Since the early 1980’s when CBS began televising the NCAA Tournament, March Madness has taken on a life of its own. Today, in offices across America, there will be long lunch breaks as employees gather to watch the opening round games. All week, offices have been inundated with everyone filling out their brackets. The online options are enormous and thanks to technology, the games themselves can all be viewed right on the desktop.

Many feel that March Madness is a distraction and hampers productivity. That may be true for the first two days, but in the long run, I believe that businesses benefit from the enthusiasm and interest generated from the NCAA Tournament.

While an event like the Super Bowl transcends sports and creates the largest television audience in the country, it still is just one game and one event. What makes the NCAA Tournament so special is that it brings employees at all levels of the corporate ladder and at respective businesses together with a common interest in who will win the office pool. The CEO graduate from Syracuse can bond with the Villanova account executive as they pull for the Big East while the secretary from Kansas can relish in her Jayhawks beating Lehigh in the opening round. Even President Obama has chimed in by picking Kansas to win it all.
What business can learn from March Madness is the following:

Teamwork – all businesses try to foster good teamwork but it’s not always easy. The NCAA Tournament allows all employees, regardless of their position, to bond and become involved in a common cause. This can be incorporated throughout the year, not just with March Madness.
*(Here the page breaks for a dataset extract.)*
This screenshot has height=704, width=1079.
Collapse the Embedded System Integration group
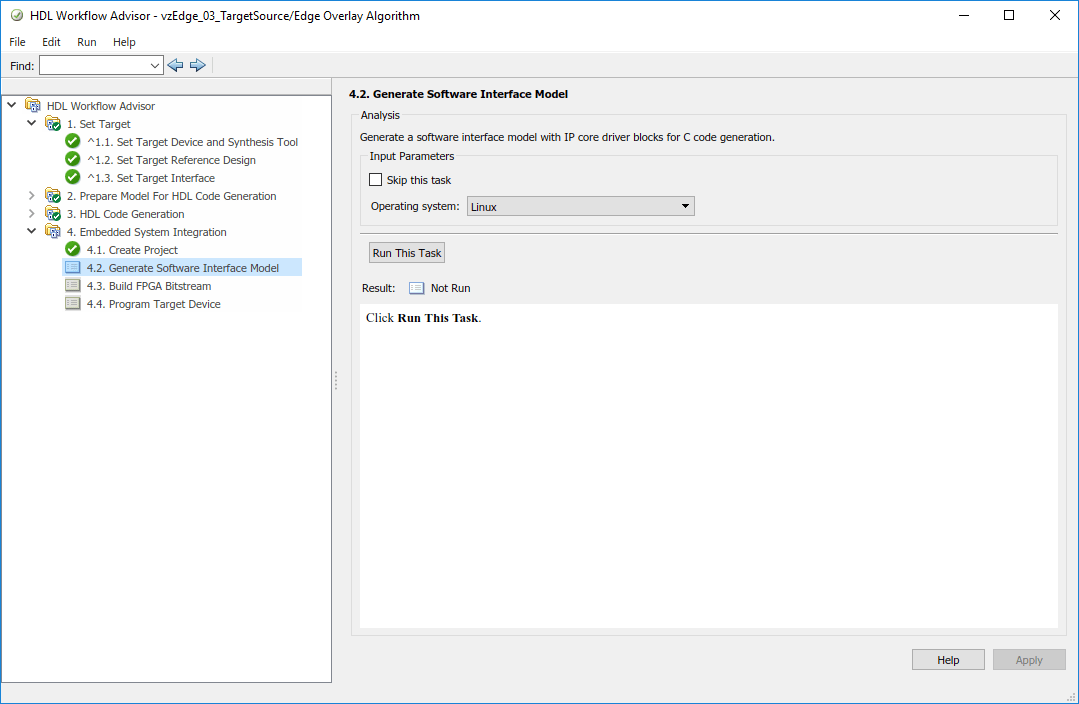(32, 232)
Keep all your employees involved, whether it’s with fostering ideas, developing new business pitches or conducting research. They don’t have to sit in on a planning meeting but their opinions should be solicited. Making them feel part of the team at all times, and not just for a special occasion or an off-site mandatory group session, will go a long way towards improving productivity and teamwork.
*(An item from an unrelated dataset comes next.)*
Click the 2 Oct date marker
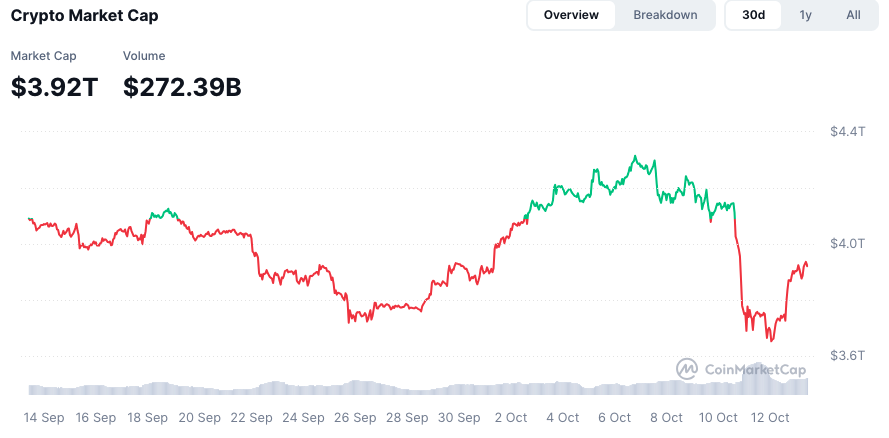The width and height of the screenshot is (889, 438). point(510,417)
Make it Fun – Filling out the brackets and tracking your progress against your co-workers is a lot of fun. It gets employees talking to each other. Why can’t work environments be fun year-round? I’m not propagating watching television, signing up for pools and ignoring work on a daily basis. What business need to do is capture some of the goodwill created by events like March Madness and have them extend into the way they conduct business. There should be regular events scheduled whereby employees can get together and talk about subjects other than what they need to do to service a client. Schedule ideation sessions where interns, secretaries and junior staff can join in and offer ideas for new business proposals or for existing business challenges. If you’re a private business or store owner do something creative and fun for your customers. Make them feel special. Let them win a chance to be an employee of the day with your company or hold your own Madness promotion. The more you involve them, the stronger their loyalty will be to your company.

Go for the Long-shot – It’s easy to go with what’s always worked. Just like picking the top four seeds in the Tournament, many companies, managers and small business owners are afraid of going out of their comfort zone. My opinion is that it pays to “think big.” Be creative in fostering ideas for your business and don’t be afraid to go with the long-shot type idea. That out-of-the box idea may net you a new client, help you land new customers or retain existing ones. San Diego State may not make the Final Four, but that big promotion or viral concept may create the “Madness” that sets you apart from your competition.